I turned to go—but she stopped me again.
“Also.” She reached behind her for a plastacard, which she handed to me. “I had Bob run a data search on the Guild in the public records. Any reference to any member with a high rating in either of the two fields you were talking about. See what you can do to narrow it down to the ones with the right skill level, will you? It would be a miracle if something pops, but we’re looking for the miracles.”
I agreed and took the card.
“Get me something I can use. Now, get out of here.”
I got.
CHAPTER 10
The meeting was held in the smaller of the two conference rooms—they called it Holmes, as in Sherlock. With four plain walls, a large bleached-wood table, and old wheeled chairs, the only real color in the place was the name. I was furious, disappointed, the scent of my own failure far too strong. But I had also had a long walk across hostile cubicles—I would keep it together if it killed me.
Finally I reached the conference room. In the back, behind the huge table, one of the junior cops was setting up two rolling bulletin boards. A mountain of papers and a box of pushpins were sitting next to him on the table, ready for him to start affixing clues. He started with a map with seven red X’s on it, what looked like the East Atlanta area.
Cherabino came in, her migraine easing but still there. She gave me a funny look, and I read fresh distrust and frustration. “You’re early.”
Great, now she knew about my slip and wasn’t happy. I held my ground. “You asked me to come.”
“Yeah.” She took a breath. “Find something useful to do.”
Branen arrived at the conference room door with a handheld notebook and a cup of coffee. After Cherabino shot him a look, he explained, “I’m just sitting in. Af
ter the papers this weekend, I think it’s clear I’ll be answering questions from the media.” He was also thinking, if Piccanonni showed up, he wanted to be here to run interference. Whoever Piccanonni was.
Cherabino swallowed a protest and gestured for him to take a seat where he could see the board. Impatient, she gestured at me to help the junior cop.
I sighed. The junior cop gave me a stack of pages and pushpins, shooing me over to the board on the left, and I started pinning. We’d just have to put everything back in the murder book later, but maybe they thought it would spark new ideas. I’d do far stupider things to earn my way back to Cherabino’s good side.

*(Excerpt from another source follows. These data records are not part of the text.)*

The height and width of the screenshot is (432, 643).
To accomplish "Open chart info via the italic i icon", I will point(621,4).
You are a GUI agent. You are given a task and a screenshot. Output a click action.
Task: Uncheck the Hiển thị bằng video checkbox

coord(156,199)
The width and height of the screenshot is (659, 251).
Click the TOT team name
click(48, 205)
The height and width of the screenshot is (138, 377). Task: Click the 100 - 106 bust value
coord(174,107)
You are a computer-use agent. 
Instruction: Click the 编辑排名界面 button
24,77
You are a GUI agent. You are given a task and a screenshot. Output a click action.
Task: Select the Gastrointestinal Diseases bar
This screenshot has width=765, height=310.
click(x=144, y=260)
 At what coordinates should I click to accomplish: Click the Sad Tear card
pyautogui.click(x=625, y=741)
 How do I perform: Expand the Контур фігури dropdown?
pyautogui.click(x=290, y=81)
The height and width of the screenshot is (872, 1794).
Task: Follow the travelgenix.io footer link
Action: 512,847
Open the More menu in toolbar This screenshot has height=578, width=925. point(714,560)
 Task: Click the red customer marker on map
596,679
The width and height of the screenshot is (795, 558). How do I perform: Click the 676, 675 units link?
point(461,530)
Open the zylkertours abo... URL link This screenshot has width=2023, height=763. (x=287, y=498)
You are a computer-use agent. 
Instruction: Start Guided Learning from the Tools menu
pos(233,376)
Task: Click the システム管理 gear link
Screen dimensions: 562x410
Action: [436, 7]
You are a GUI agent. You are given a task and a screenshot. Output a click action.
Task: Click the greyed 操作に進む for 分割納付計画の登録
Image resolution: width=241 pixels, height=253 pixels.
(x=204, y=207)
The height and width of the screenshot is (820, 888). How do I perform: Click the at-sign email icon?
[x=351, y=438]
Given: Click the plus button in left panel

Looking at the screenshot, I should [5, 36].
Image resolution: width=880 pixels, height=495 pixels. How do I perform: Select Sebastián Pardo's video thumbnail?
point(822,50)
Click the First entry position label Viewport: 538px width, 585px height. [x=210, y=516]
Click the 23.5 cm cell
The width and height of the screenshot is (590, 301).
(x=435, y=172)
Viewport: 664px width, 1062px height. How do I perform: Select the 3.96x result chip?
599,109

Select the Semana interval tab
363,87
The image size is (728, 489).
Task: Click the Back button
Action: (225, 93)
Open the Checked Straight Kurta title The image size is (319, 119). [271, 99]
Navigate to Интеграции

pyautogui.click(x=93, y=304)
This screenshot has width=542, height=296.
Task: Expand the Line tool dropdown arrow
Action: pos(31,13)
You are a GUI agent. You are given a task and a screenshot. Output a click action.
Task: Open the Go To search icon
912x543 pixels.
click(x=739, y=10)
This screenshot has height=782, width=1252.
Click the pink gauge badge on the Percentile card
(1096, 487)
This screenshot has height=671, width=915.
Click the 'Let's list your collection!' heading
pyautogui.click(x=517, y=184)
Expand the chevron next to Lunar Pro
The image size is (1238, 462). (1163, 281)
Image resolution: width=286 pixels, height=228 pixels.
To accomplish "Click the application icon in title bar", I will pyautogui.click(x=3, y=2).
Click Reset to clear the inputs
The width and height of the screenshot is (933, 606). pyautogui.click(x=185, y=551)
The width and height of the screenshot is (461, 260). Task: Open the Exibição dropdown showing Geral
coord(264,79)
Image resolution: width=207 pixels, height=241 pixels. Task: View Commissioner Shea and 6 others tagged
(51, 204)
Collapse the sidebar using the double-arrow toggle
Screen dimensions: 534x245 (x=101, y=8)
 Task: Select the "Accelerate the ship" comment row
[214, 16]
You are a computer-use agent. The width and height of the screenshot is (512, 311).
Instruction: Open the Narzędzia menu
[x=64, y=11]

Picture after picture went up on the board, sad morgue pictures of seven dead faces. One was an old woman who’d owned the scarf in Cherabino’s office, her face discolored with a massive bruise. The rest were younger; the teenagers, their faces stuck in sullen despair, broke my heart. They should be irritating their caregivers and getting into trouble, not laid out like carrion on a metal table.
Someone Guild had done this, had taken the information that should have been a sacred trust, and turned it on these people. Had broken them beyond repair, beyond even the hope of repair. The thought made me disgusted all over again. Anyone powerful enough to manage this should have been caught long ago by his handlers, by the Guild, and tried and executed. Murder was a big deal, but the Guild wasn’t doing anything. So now the cops had to handle it.
I pinned up footprint pictures and sketches of other physical evidence, and another few people arrived at the conference room. One was a blond woman whose thoughts were curiously ordered, laid out in rows with tags like a dictionary. The other two visitors were a cop and a female tech, respectively. I had no idea what the blond woman was, but when I turned around, I noticed her sitting very straight in her chair, almost too straight, like she wasn’t comfortable here.
None of the crowd introduced themselves, as if everyone knew everyone else—except perhaps for the blond woman. Either way, I was the one loser left out of the equation. I stayed very quiet, determined to work, to fit in. I did find a seat, though, at the end near the techs.